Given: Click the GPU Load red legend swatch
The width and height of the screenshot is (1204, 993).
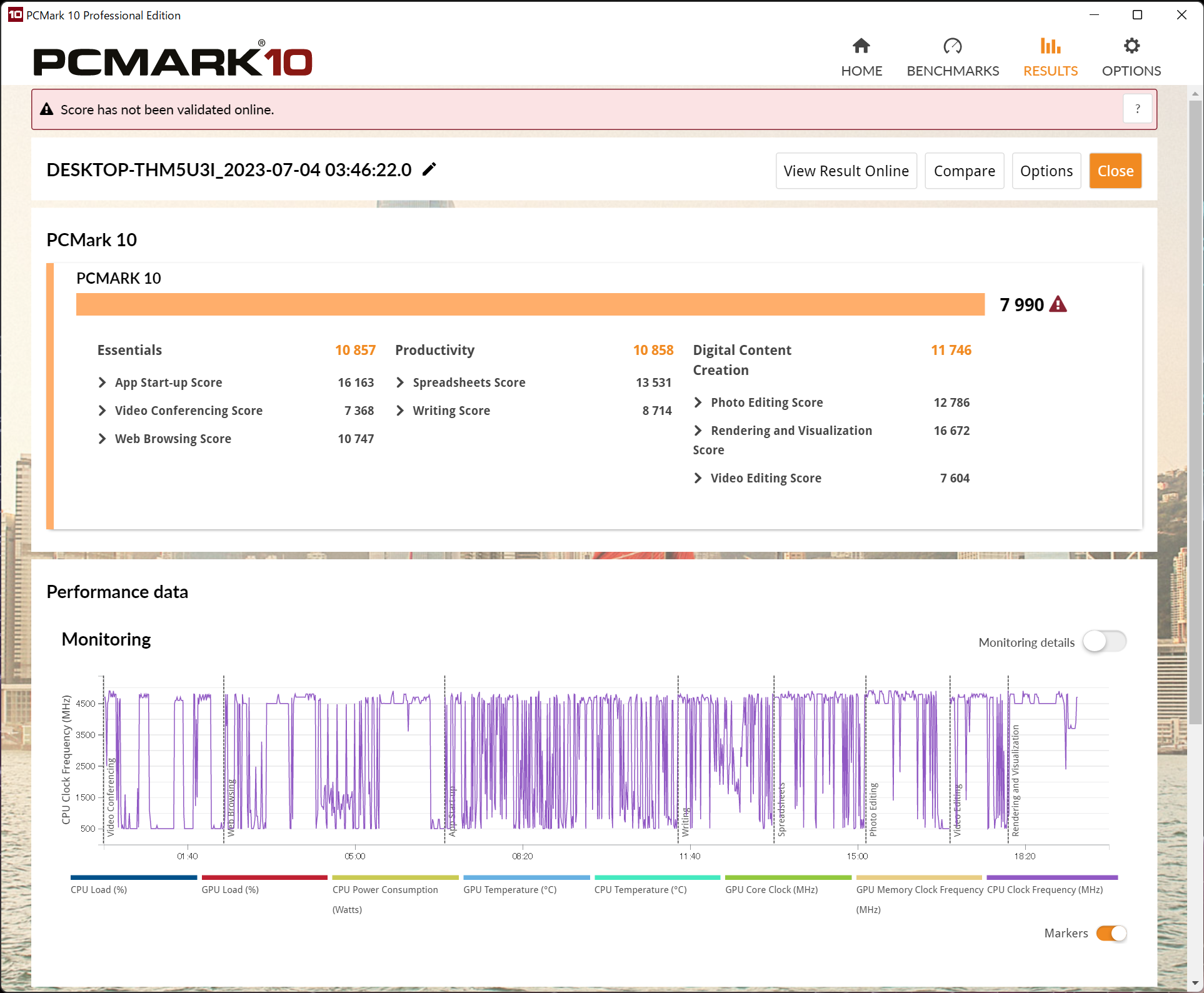Looking at the screenshot, I should pyautogui.click(x=264, y=877).
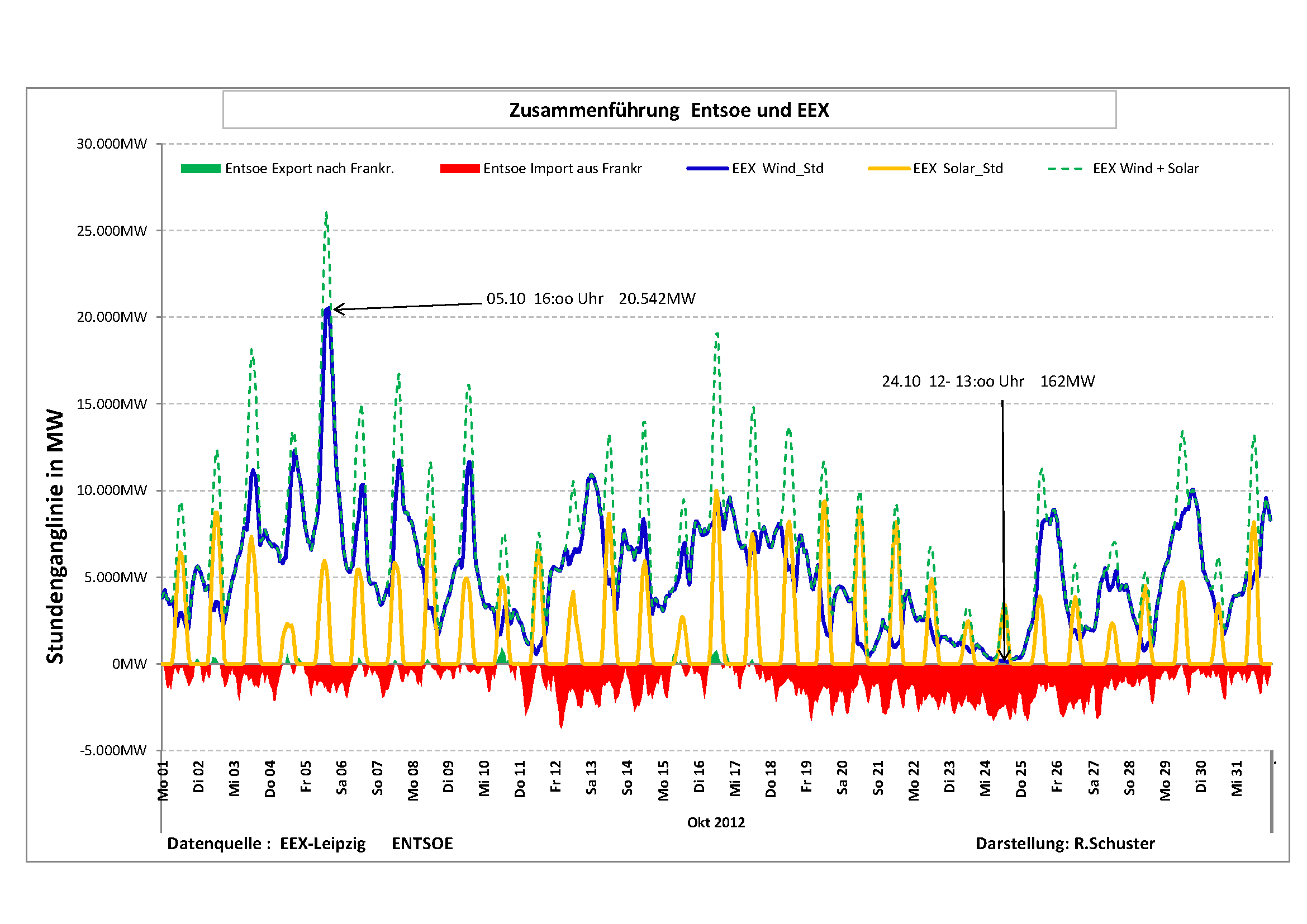1307x924 pixels.
Task: Click the blue EEX Wind_Std legend line
Action: tap(707, 168)
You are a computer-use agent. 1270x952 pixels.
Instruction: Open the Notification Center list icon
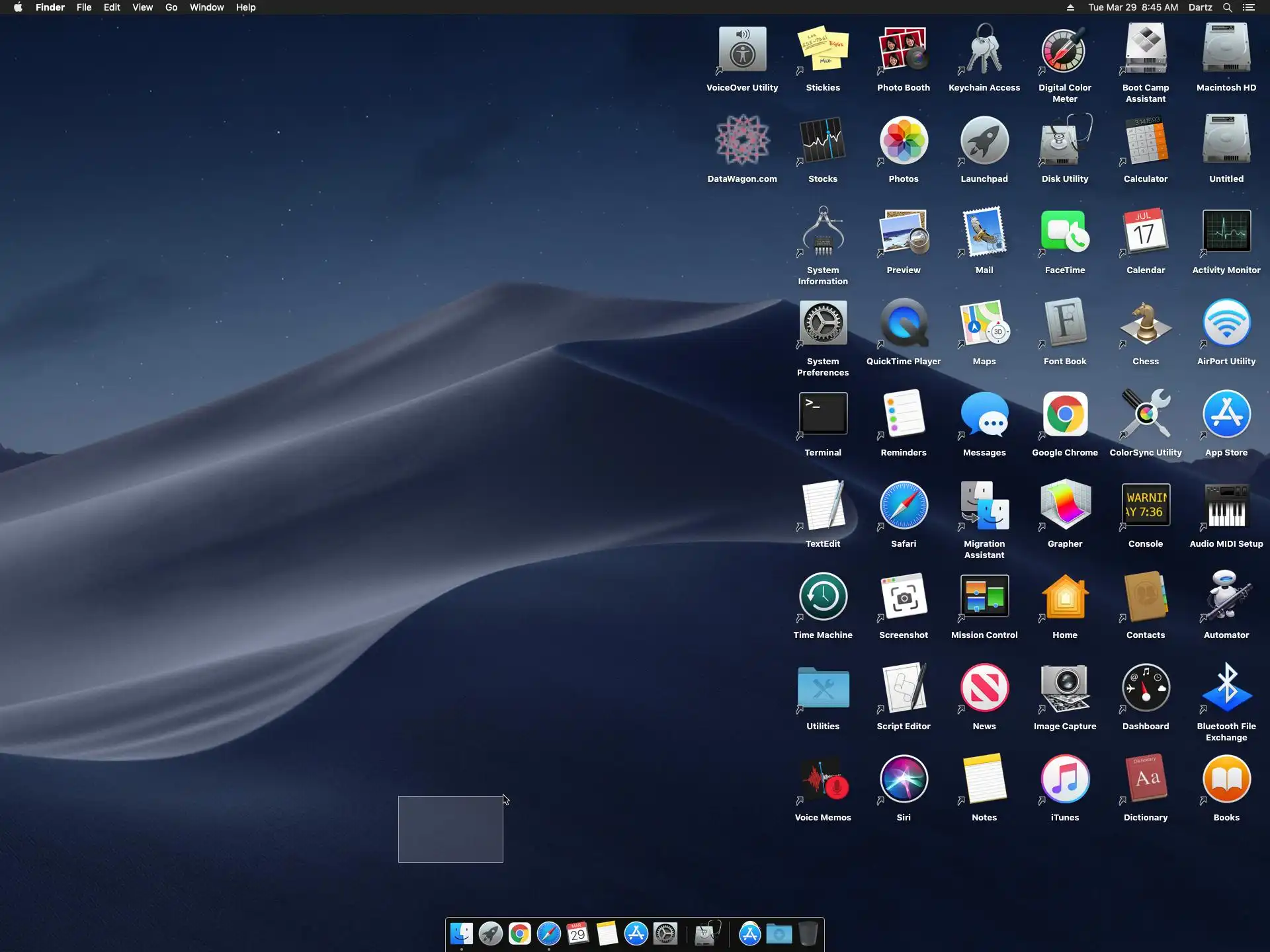tap(1248, 7)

_INSTRUCTIONS TO FOLLOW_:
The pictures stay out; please reproduce everything else in the entries exactly.

_SOLUTION BELOW_:
Given: Click the GPU Load red legend swatch
The width and height of the screenshot is (1204, 993).
Looking at the screenshot, I should pyautogui.click(x=264, y=877).
1307x924 pixels.
Task: Click the blue EEX Wind_Std legend line
Action: tap(707, 168)
You are a computer-use agent. 1270x952 pixels.
Instruction: Open the Notification Center list icon
tap(1248, 7)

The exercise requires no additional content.